Catching the Queen Bee for Marking
If you have a steady hand and calm nerves, you can take the direct approach to catching your queen. Restraining your queen in this manner takes some skill.
Gently grasp her and hold her body between your thumb and 1st finger. The second finger provides a place for her feet to sit.
Move your fingers to expose the top of her thorax and paint a small dot there. After, letting the paint dry for a minute or so – place her gently back on the frame.
If the idea of picking up your queen in this manner makes your blood pressure rise – never fear, there are other options.
Using a queen marking tube is the easiest method to safely mark your queens.
Find the frame with the queen and gently lay it down with the queen side facing up.
Remove the foam-covered plunger from the tube and “corral the queen into the tube”. Replace the foam plunger and gently push the queen to the end with a mesh covering.
Continue to gently nudge her until her back (thorax) is against the mesh. Do not use too much force – be gentle.
Now, mark her with your queen pen marker or paint. If using a queen pen, do a test blob on a nearby piece of wood first. Sometimes the first bit of paint is too much.
Do not get paint on her wings, antenna or legs. We only want a small dot of color on her back.

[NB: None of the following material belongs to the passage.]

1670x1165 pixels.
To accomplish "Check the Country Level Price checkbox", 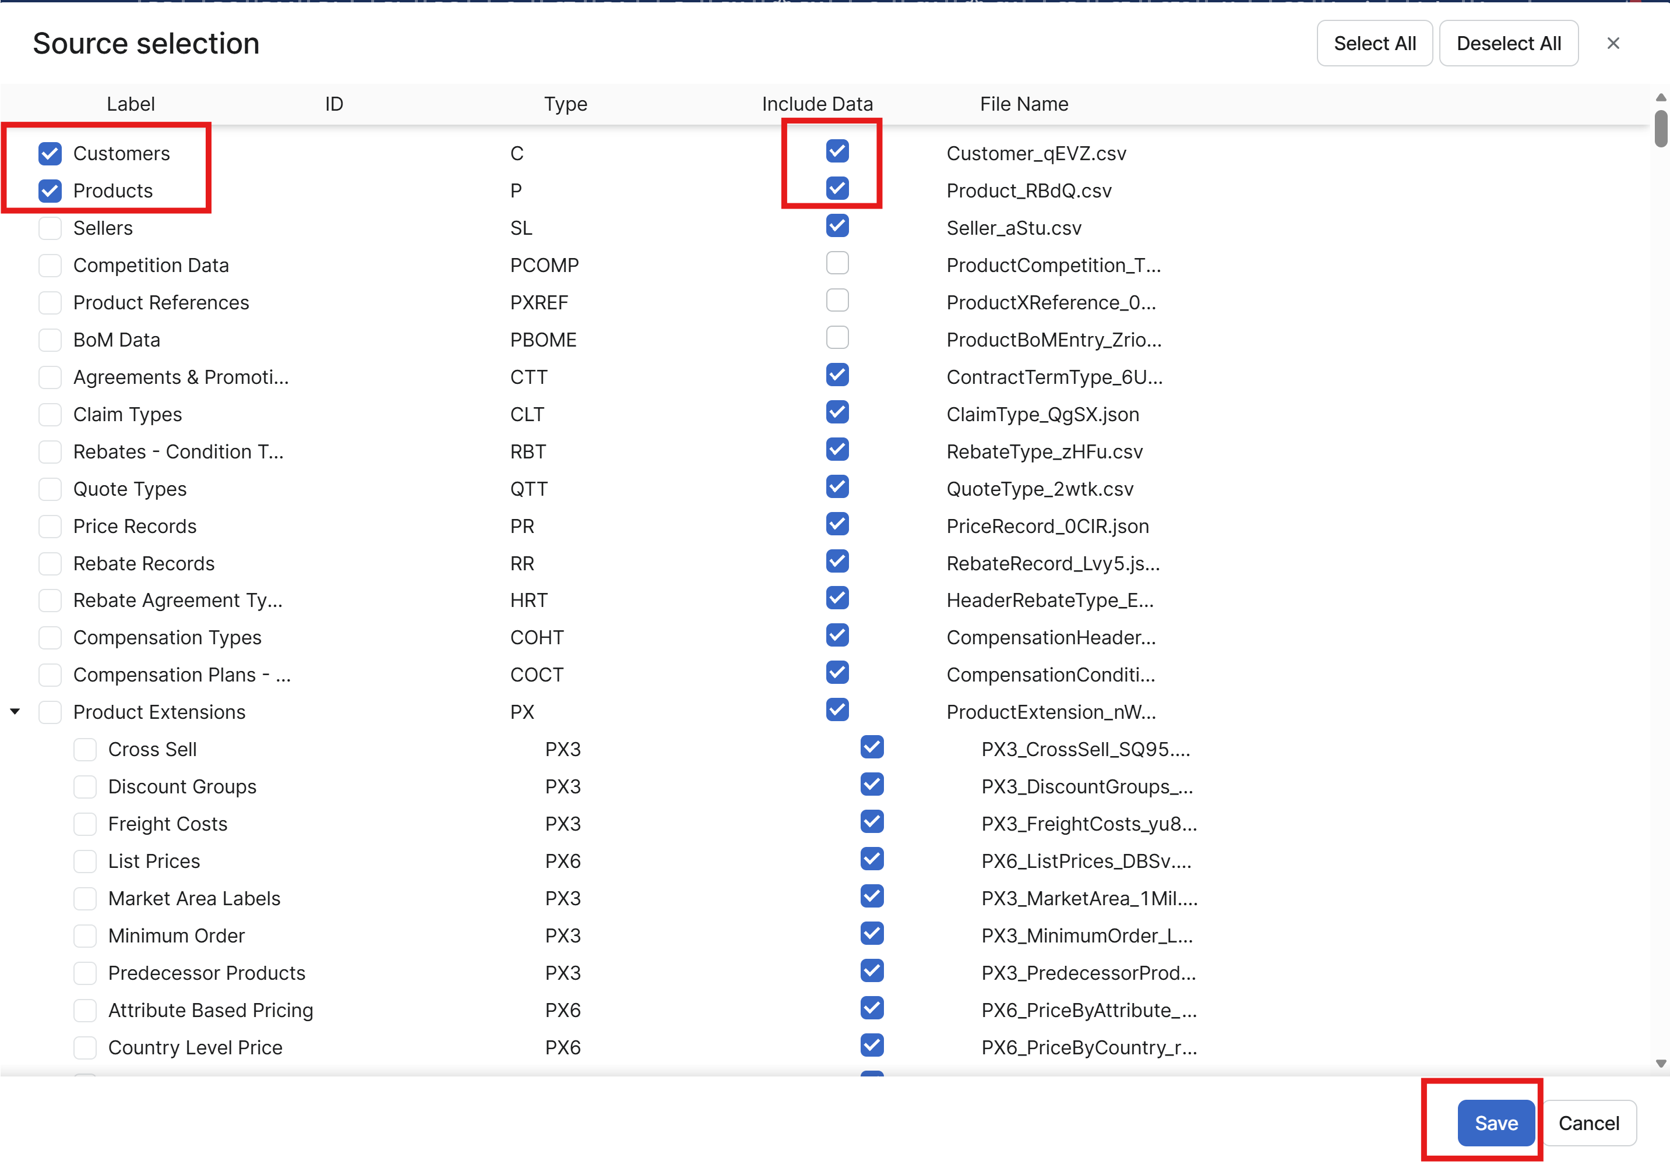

Allow the mark to dry for a minute or 2, then remove the plunger and place the open end of the tube down on the top of a frame. The queen will crawl out and join the colony.
Regardless of the marking method that you use, unexpected situations can arise.
If the queen were to take flight, stand still. Do not move for a couple of minutes. In most cases, she will return to her colony.
While some beekeepers feel that marking queens may cause a colony to reject her, this is not normally the case.
Having marking queen bees provides assistance to the the beekeeper in the vast majority of situations.